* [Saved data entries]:
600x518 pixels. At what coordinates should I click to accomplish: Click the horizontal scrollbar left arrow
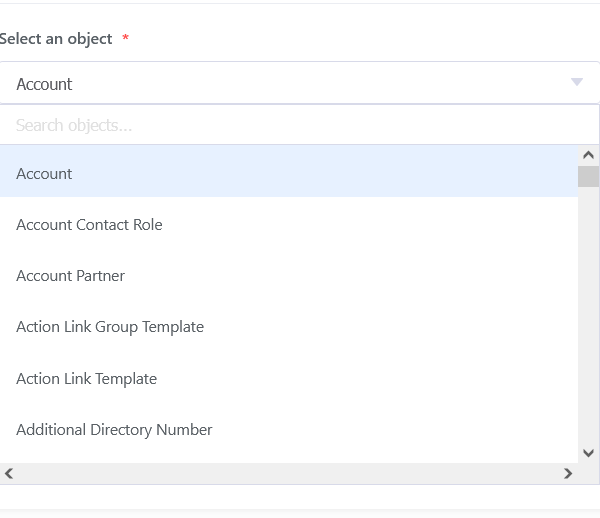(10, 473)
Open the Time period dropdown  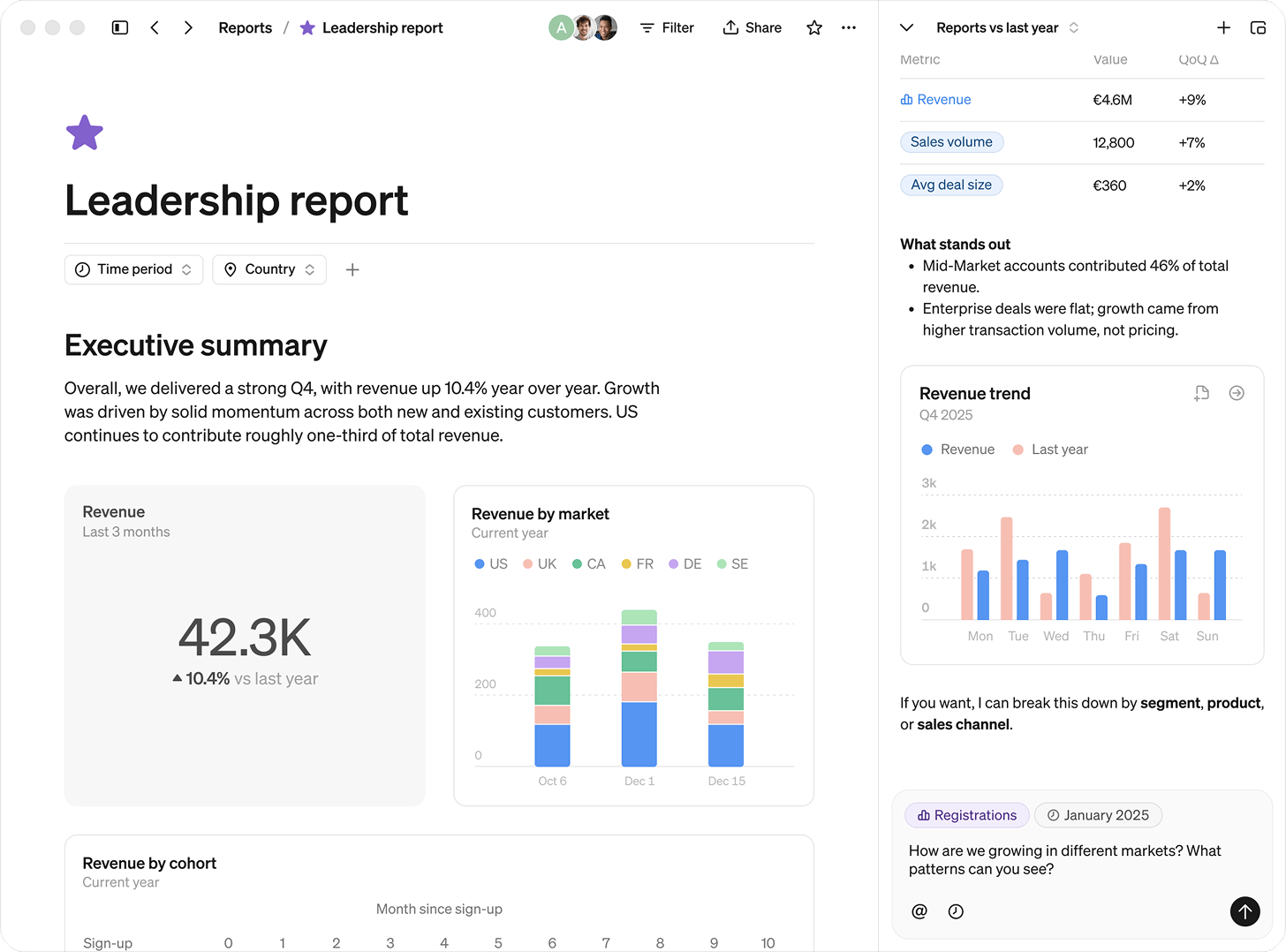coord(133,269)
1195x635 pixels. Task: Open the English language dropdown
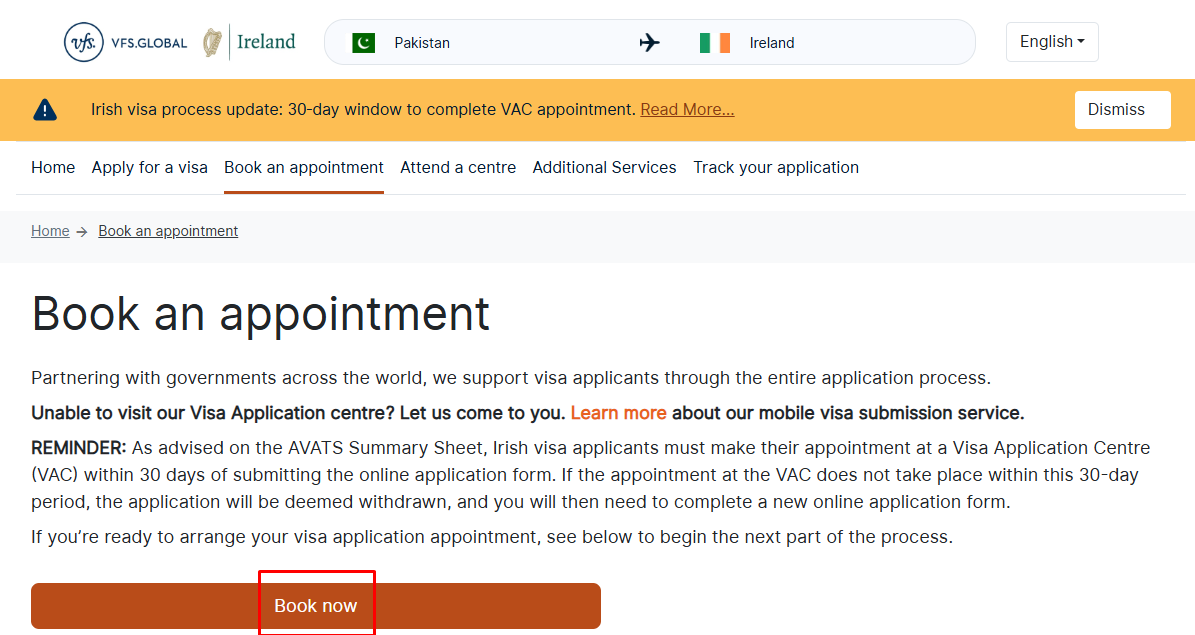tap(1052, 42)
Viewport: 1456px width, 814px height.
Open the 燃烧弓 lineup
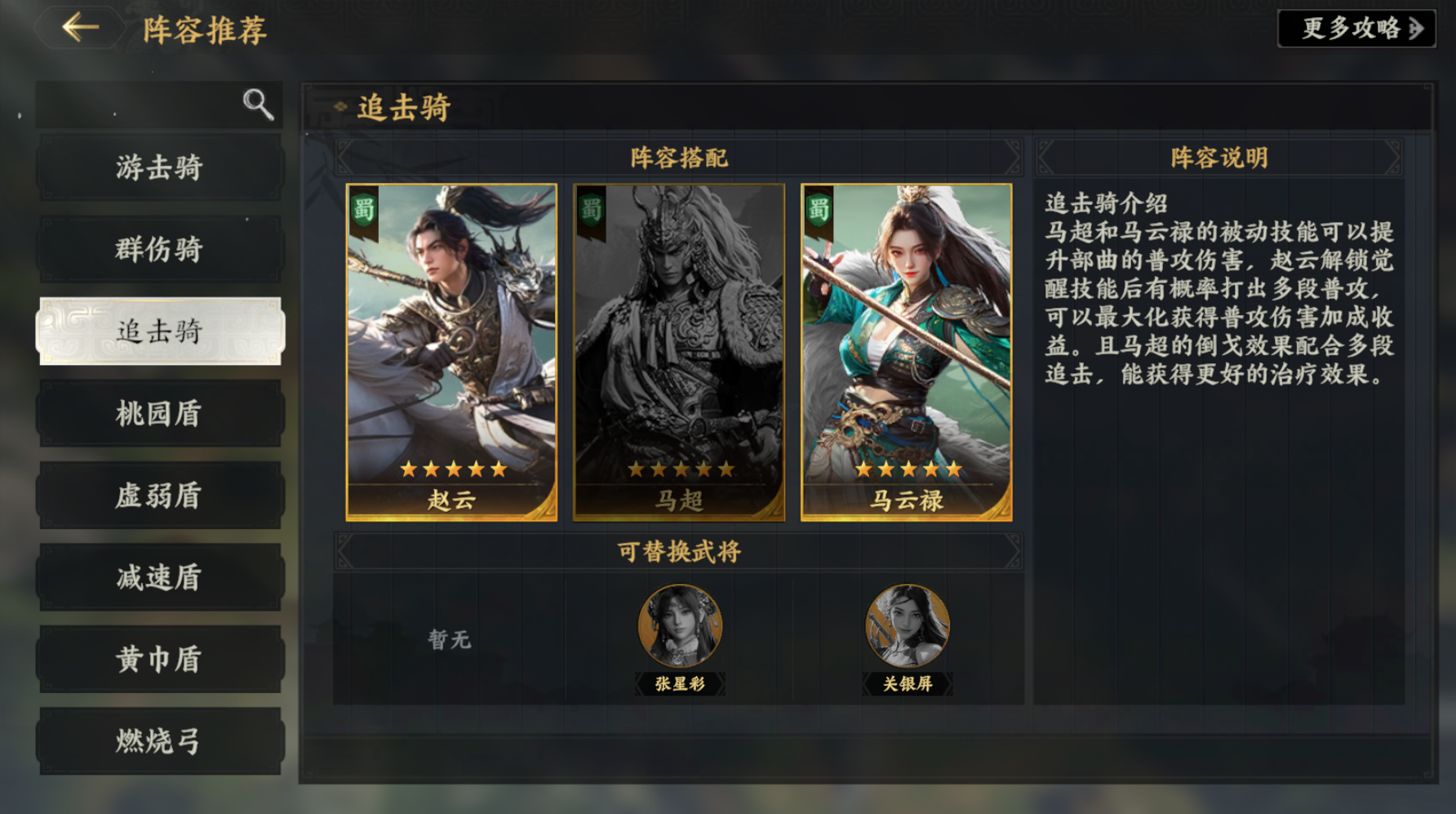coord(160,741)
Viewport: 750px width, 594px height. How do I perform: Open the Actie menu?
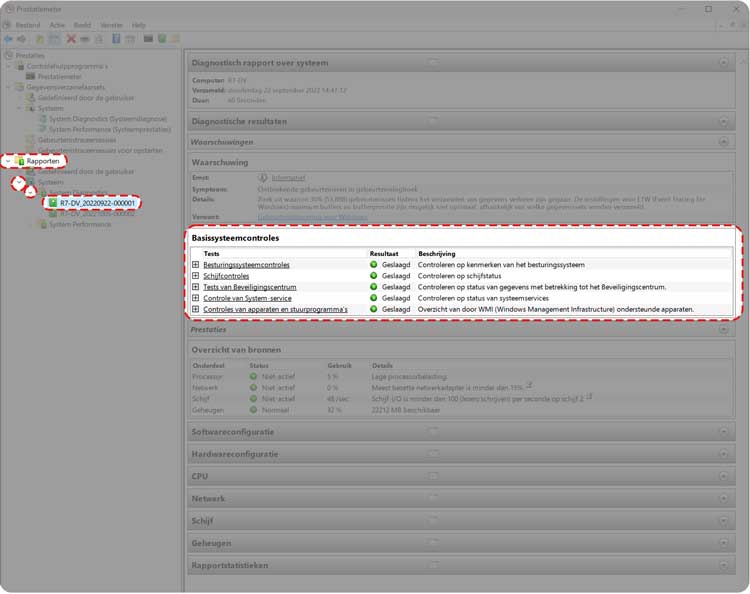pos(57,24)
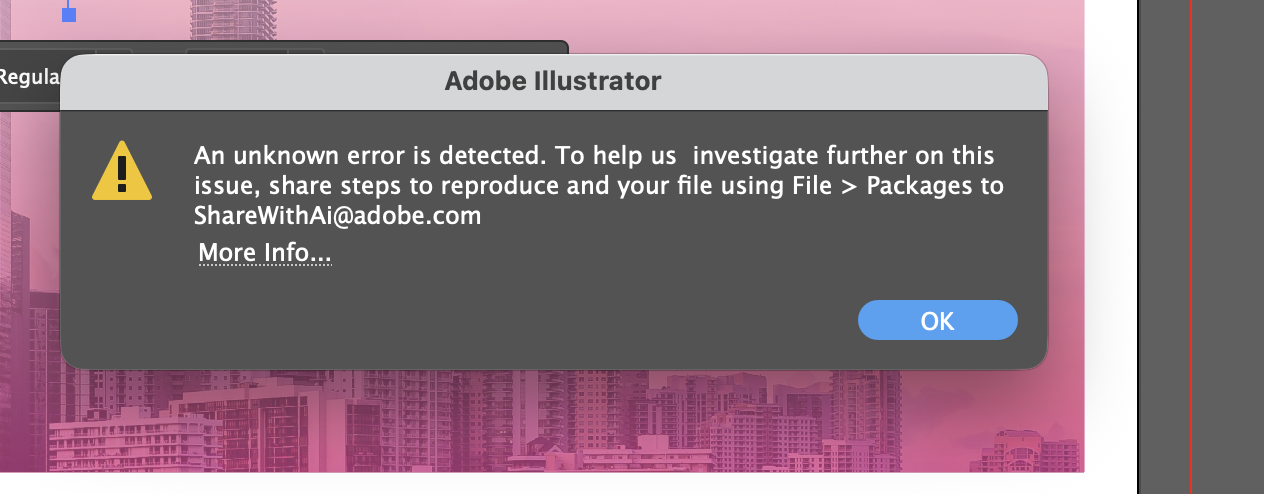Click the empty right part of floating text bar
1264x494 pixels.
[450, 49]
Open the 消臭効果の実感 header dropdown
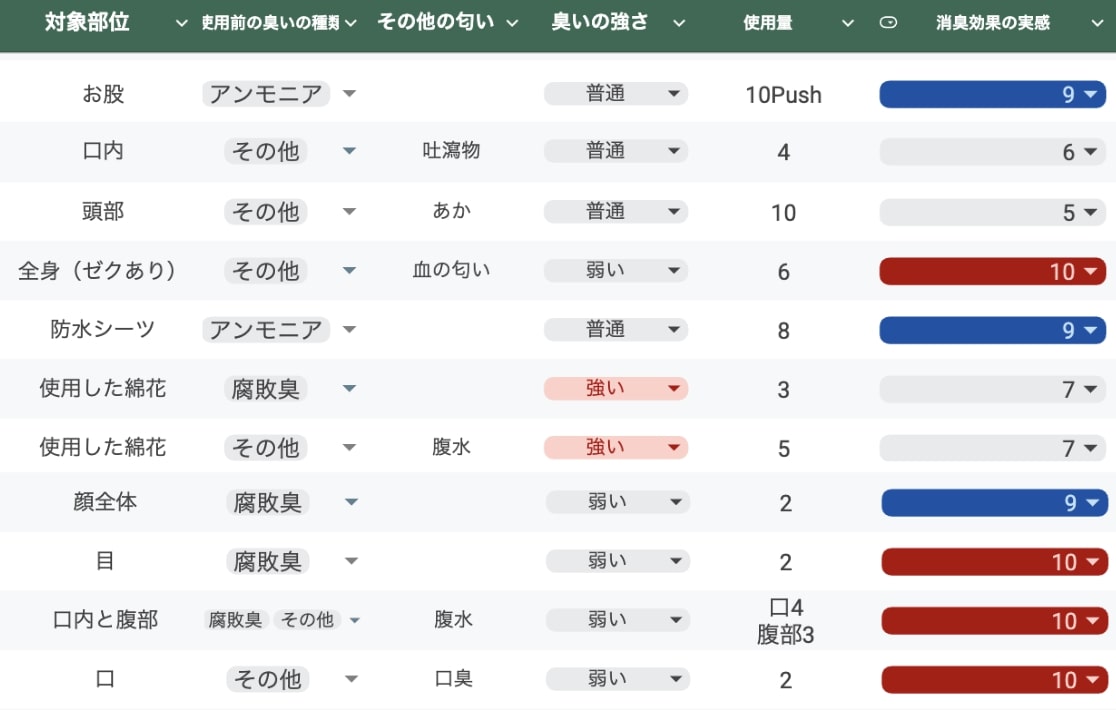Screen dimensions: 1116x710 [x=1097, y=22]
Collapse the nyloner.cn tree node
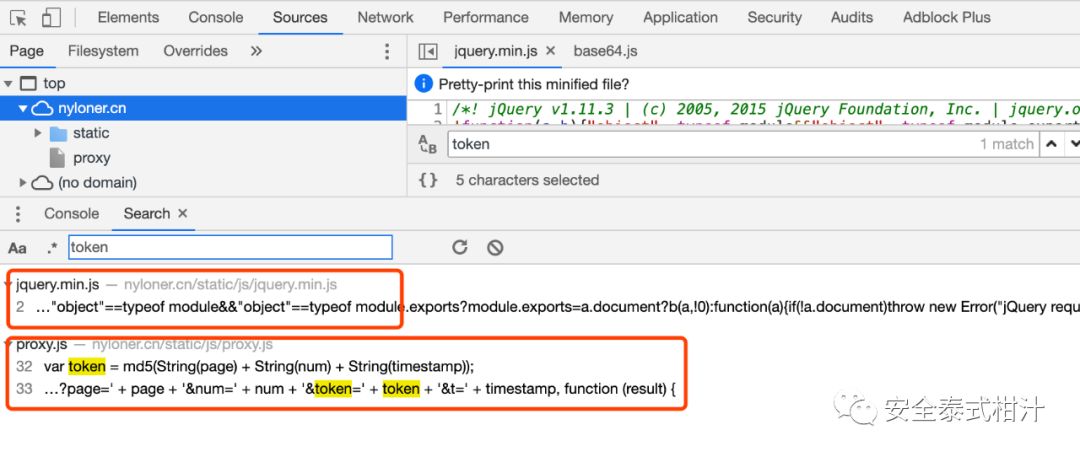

* [ABOUT THIS TASK]:
Repeat exactly the lines from the one containing "Viewport: 1456px width, 814px height." to the last line of the records above, including both, and leave out any pictures.

* [EXERCISE RESULT]:
Viewport: 1456px width, 814px height.
Open the 燃烧弓 lineup
coord(160,741)
Viewport: 750px width, 594px height. How do I perform: Open the Actie menu?
pos(57,24)
Click the empty right part of floating text bar
1264x494 pixels.
[450, 49]
Open the 消臭効果の実感 header dropdown
Screen dimensions: 1116x710 [x=1097, y=22]
Collapse the nyloner.cn tree node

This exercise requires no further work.